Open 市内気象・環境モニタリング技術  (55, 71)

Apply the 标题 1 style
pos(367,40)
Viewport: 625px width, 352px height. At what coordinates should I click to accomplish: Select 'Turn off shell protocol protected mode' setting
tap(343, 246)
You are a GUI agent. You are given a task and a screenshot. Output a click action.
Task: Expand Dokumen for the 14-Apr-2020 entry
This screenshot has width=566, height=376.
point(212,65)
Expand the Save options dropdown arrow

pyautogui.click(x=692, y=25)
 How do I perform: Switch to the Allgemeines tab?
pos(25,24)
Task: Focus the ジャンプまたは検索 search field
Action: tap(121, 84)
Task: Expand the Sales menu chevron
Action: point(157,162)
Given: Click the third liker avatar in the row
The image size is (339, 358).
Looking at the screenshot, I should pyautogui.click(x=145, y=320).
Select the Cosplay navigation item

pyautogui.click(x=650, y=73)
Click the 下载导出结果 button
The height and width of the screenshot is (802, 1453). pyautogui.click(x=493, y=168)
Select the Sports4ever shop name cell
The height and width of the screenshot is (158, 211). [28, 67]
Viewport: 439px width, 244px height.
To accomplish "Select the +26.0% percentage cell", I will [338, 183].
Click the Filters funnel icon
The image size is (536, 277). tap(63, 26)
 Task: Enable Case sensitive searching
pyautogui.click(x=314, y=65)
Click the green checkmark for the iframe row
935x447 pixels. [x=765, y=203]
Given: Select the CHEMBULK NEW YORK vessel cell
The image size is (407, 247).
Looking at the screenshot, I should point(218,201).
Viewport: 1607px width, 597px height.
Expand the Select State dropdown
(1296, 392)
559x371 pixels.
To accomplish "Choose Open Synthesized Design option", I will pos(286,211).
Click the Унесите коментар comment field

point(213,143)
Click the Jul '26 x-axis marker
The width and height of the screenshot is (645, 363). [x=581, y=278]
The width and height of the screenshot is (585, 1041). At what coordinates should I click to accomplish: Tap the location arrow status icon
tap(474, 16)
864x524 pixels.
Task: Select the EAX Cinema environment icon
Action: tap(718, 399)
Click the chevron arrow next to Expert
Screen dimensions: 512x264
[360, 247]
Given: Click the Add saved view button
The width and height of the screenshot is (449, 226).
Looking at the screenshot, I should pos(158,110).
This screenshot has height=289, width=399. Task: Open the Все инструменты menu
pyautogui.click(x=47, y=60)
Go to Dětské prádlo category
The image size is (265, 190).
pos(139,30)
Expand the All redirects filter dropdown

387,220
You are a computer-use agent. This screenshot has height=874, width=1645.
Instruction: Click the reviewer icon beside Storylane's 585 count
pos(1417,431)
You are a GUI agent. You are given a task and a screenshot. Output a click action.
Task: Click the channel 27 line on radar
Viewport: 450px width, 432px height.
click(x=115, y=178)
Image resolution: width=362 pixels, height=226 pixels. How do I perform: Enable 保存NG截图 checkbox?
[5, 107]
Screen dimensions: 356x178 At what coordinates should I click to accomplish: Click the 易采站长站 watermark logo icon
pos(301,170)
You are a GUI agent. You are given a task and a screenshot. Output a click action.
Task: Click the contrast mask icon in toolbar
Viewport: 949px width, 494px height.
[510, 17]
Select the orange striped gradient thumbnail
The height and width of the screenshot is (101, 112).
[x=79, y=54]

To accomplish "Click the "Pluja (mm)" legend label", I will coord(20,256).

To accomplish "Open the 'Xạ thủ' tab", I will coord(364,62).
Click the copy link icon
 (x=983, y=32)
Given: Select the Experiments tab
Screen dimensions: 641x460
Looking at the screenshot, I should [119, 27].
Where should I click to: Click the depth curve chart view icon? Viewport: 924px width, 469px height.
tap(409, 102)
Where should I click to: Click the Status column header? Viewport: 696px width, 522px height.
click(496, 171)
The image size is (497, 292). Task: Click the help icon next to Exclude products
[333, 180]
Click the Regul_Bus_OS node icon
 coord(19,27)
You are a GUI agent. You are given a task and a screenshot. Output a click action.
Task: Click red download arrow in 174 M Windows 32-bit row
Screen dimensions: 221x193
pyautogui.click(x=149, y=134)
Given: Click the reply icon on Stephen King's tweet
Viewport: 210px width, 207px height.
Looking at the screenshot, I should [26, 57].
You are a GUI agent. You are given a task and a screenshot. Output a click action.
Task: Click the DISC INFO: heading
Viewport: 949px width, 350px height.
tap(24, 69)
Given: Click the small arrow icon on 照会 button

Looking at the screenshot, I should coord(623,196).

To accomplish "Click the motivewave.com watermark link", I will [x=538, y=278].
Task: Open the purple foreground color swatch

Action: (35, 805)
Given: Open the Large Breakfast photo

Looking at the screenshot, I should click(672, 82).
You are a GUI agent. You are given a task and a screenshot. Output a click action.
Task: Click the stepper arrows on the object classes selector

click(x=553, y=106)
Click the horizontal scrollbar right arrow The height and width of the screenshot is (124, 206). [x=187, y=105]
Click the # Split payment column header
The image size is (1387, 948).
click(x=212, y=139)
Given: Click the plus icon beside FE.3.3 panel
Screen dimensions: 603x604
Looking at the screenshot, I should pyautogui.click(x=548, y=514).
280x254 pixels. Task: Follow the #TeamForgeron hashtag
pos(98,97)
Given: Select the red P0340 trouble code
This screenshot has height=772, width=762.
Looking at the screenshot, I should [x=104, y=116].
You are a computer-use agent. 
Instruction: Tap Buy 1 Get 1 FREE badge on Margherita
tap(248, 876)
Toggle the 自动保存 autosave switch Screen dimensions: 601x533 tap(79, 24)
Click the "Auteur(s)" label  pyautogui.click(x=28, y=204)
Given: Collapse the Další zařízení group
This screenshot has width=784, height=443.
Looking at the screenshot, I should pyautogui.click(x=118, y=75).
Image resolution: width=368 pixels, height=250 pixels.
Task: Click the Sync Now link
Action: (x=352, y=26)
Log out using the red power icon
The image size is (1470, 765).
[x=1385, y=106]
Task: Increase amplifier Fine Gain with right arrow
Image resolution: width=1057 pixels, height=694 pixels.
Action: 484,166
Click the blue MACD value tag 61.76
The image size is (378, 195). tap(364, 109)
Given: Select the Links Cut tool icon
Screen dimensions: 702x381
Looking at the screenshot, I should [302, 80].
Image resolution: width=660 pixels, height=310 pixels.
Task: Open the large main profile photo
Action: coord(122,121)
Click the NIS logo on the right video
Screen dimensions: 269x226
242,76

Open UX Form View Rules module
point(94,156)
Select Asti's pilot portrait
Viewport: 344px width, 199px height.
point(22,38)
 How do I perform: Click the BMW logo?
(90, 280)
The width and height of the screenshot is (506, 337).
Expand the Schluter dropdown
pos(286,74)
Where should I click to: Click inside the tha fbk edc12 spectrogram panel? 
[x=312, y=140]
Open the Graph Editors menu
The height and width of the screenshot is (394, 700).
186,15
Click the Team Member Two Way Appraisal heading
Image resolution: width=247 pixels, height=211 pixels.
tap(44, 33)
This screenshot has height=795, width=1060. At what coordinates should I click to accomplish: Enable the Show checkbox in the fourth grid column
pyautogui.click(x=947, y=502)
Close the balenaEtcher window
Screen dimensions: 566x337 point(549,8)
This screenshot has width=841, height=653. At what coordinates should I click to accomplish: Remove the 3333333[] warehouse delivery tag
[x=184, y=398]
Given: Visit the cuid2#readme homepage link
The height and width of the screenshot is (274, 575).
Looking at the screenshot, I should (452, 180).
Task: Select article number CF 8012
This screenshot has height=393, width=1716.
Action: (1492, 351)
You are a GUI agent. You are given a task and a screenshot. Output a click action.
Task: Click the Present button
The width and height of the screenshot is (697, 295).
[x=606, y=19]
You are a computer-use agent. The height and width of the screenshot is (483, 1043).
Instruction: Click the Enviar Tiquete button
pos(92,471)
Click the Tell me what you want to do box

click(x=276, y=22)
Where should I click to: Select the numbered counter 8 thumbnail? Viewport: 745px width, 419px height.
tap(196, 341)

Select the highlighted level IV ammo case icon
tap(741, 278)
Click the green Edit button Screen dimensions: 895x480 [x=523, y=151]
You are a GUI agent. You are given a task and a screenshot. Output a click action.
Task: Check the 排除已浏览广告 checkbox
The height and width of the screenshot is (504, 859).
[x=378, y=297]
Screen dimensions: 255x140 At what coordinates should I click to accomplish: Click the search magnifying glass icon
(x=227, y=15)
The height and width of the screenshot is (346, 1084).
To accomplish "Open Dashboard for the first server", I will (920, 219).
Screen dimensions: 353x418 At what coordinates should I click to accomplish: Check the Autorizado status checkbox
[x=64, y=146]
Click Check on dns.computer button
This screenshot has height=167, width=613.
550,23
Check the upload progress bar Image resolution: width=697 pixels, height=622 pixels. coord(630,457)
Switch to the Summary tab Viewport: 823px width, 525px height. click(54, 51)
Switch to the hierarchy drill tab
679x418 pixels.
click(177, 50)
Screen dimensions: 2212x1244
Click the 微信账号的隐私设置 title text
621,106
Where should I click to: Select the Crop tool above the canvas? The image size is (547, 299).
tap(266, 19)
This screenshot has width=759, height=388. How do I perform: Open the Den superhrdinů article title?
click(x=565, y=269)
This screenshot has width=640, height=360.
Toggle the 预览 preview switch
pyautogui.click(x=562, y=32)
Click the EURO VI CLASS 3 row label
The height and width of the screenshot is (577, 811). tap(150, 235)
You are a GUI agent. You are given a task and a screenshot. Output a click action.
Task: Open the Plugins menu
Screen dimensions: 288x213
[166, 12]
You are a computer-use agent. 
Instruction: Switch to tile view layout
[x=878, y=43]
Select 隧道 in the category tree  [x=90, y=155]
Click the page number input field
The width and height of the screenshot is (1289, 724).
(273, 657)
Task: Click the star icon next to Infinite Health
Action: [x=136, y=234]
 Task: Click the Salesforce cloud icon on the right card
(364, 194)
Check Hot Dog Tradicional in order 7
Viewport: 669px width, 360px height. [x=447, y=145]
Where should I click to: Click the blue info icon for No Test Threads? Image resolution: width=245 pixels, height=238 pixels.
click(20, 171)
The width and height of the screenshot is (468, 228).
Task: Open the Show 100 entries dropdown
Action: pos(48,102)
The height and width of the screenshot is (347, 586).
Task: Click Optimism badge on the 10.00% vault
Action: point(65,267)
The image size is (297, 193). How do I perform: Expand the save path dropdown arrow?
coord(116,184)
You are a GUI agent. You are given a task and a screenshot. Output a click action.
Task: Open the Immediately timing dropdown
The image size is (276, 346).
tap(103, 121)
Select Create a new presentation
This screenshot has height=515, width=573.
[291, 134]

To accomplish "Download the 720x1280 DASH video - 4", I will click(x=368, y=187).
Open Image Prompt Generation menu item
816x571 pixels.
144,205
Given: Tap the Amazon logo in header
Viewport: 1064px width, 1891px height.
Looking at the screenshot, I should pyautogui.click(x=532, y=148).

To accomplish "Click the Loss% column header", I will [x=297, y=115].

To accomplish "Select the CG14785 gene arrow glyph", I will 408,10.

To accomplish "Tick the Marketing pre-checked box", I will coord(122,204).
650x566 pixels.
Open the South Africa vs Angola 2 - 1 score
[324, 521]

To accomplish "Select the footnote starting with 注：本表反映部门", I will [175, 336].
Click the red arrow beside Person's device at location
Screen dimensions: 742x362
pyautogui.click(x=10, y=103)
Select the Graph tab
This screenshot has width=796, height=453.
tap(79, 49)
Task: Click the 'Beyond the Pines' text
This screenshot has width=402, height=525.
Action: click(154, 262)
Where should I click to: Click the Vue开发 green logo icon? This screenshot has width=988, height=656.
# # # # #
YOUR ASSIGNMENT: Repeat the lines above, from the one containing "Task: Click the 'Beyond the Pines' text" to the final line, word for word and with nothing else.

RESULT FOR THIS EXERCISE:
Task: Click the 'Beyond the Pines' text
This screenshot has width=402, height=525.
Action: click(154, 262)
Where should I click to: Click the Vue开发 green logo icon? This screenshot has width=988, height=656.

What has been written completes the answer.